El abrazo intenso y frío de las aguas a su alrededor, el beso helado y salobre de los mares que le acogían y los pulmones anegándose. El descenso incansable hacia una profundidad verdosa, azul y gris, como su propia mirada, con el bramido del trueno sobre su cabeza, más allá del techo líquido que le cubría, y el destello. El Hombre de Larga Barba y semblante severo abrió los brazos hacia él desde lo profundo, le sostuvo y le elevó, y se alzó para agitar la tormenta en el firmamento y se sumergió para remover las aguas y provocar la tempestad oceánica. Observó al hombre de Larga Barba, y vio que eran algas y sus ojos eran el rayo, vio que su cuerpo era aire, agua y electricidad, y supo que aquel ser fluctuaba entre el mar y el cielo, y gobernaba en ambos cuando las olas se levantaban y las nubes se arremolinaban.

- Rodrith... responde...

El Hombre de la Larga Barba le recogió en el hueco de la mano, ascendiendo a la superficie, y viajó a través de la tempestad, en ella le dejó, en las gotas de lluvia y las nubes grises, en el centro del huracán descontrolado, y viajó en forma de olas y tormenta, de torbellinos y huracanes, viajó en el rayo y en el trueno, en los nimbos condensados y la marea eterna.

- Rodrith

Parpadeó, tomando aire a bocanadas. La luz del sol le cegó por un instante, y gimió, hundiendo los dedos en la madera de la cubierta. Elbruz frunció el ceño y le tendió el odre de agua dulce.

- Gracias a los dioses. Casi te perdemos.

Tosió y enfocó la vista, contemplando al elfo pálido y serio. En su mente, todo daba vueltas. Las imágenes de lo vivido, si es que era real, giraban confusas en la memoria, pero cuando su compañero le arrojó una capa para cubrir su desnudez y se inclinó para limpiarle los arañazos profundos del pecho, un estremecimiento le recorrió la espalda. Estaba en el Raspa Blanca, en la cubierta. Aún anclados en la Bahía de la Vega de Tuercespina. La ciudad se extendía al otro lado, sobre sus tarimas de madera, bullendo con la actividad propia del fin del invierno.

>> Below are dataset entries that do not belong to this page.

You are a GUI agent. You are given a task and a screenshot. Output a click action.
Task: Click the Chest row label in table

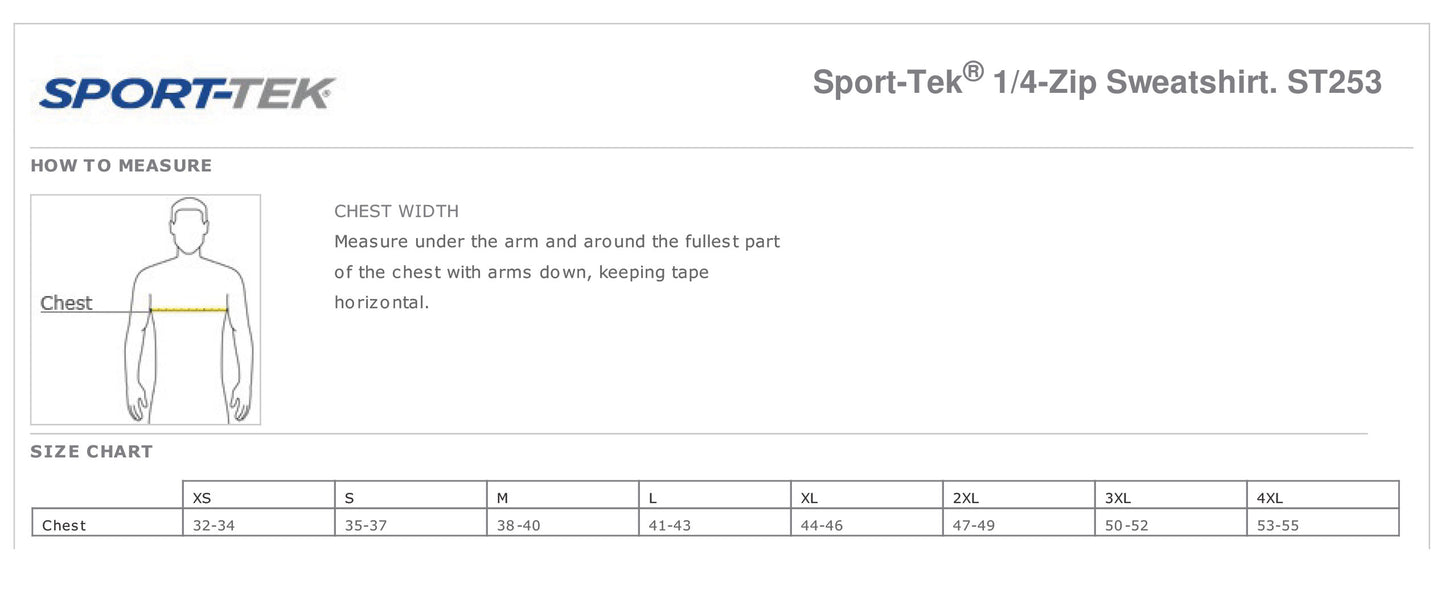pos(64,525)
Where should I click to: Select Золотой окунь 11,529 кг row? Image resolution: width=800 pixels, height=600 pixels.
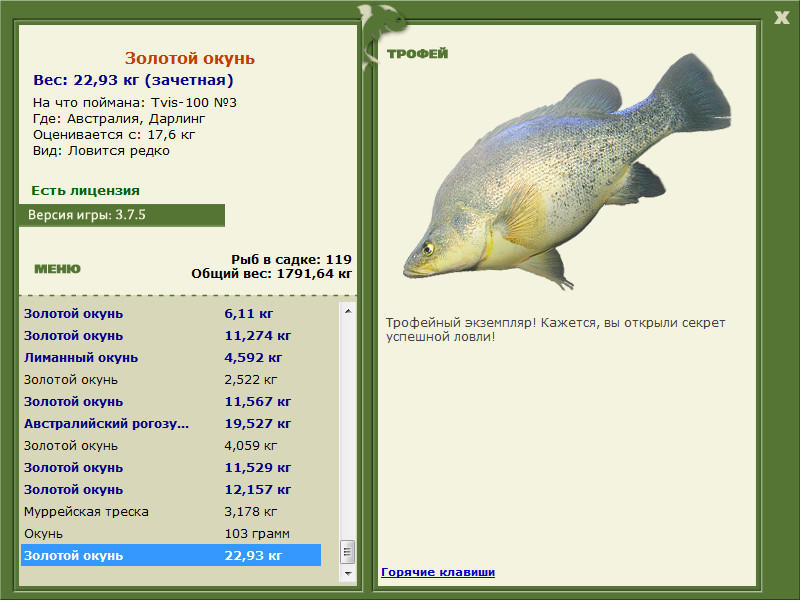point(170,467)
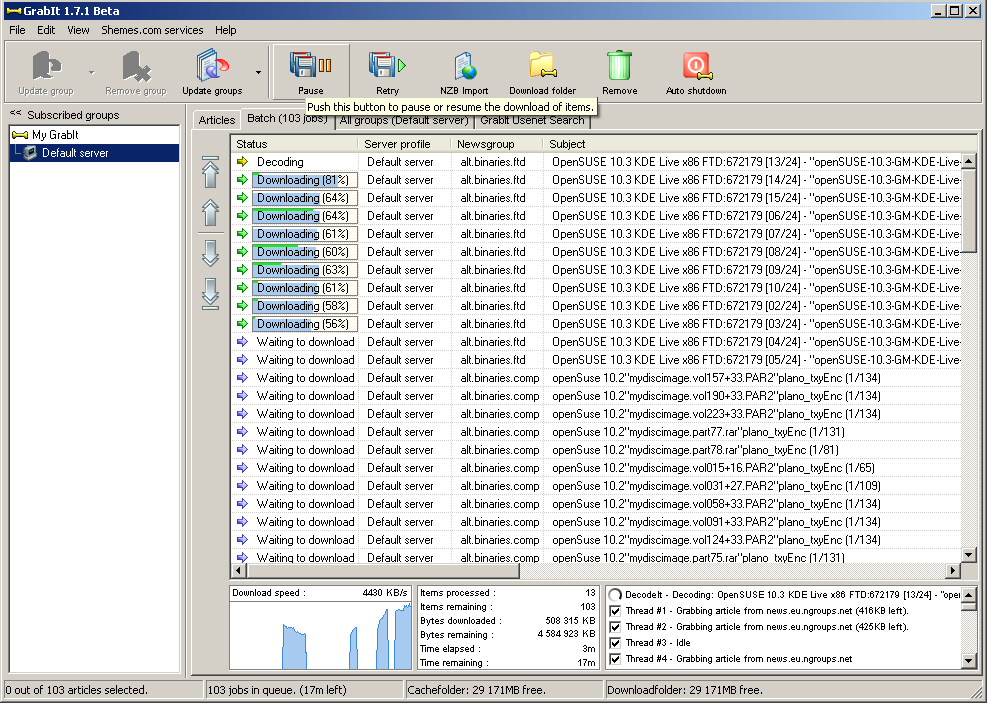The height and width of the screenshot is (703, 987).
Task: Open the Update groups dropdown arrow
Action: point(259,72)
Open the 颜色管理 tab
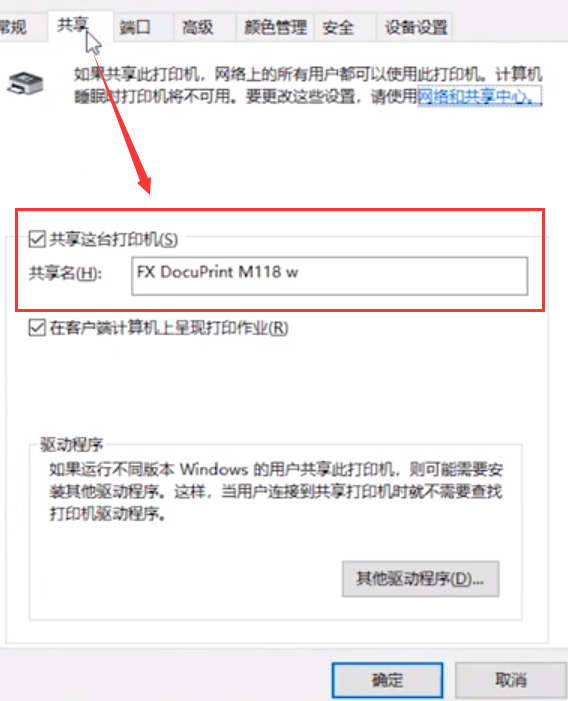Viewport: 568px width, 701px height. click(x=275, y=28)
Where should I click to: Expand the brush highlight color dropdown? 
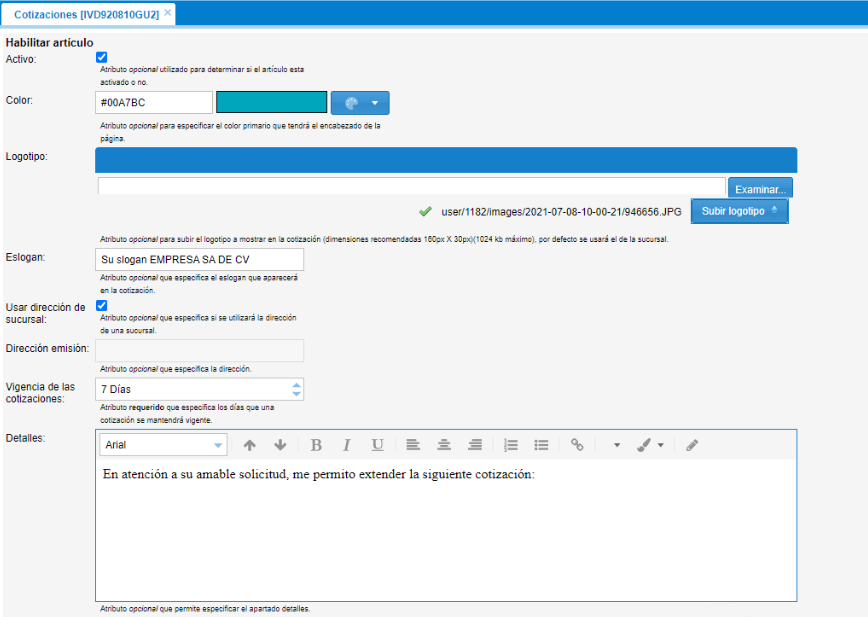click(661, 445)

- ¿Qué coño ha pasado? - acertó a balbucear, mareado y aquejado por unas repentinas náuseas.

Elbruz le miró, arqueando la ceja y observándole con curiosidad suspicaz. 

- Esperaba que tú me lo dijeras - suspiró, golpeándole la espalda cuando volvió a toser. - Estaba en el otro lado de la playa, donde los Velasangre tienen sus bases. Intentaba pescar, y entonces empezaron a llegar cuerpos a la orilla, uno tras otro.

- ¿Y Aryan?

Elbruz se encogió de hombros.

- ¿Estaba contigo?
- Creo que sí... no lo sé.

Se inclinó a un lado y vomitó agua de mar, tosiendo y apartándose el cabello sucio y mojado.

- Necesitas descansar. - dijo el elfo de piel clara, tirando de una maroma para desplegar una vela y parapetarle contra el sol del mediodía. - Ya hablaremos después, Rodrith.
- Ahti... me llamo Ahti - murmuró a media voz, mientras los ojos se le cerraban y el arrullo del mar le acunaba en un sueño plácido, sin pesadillas.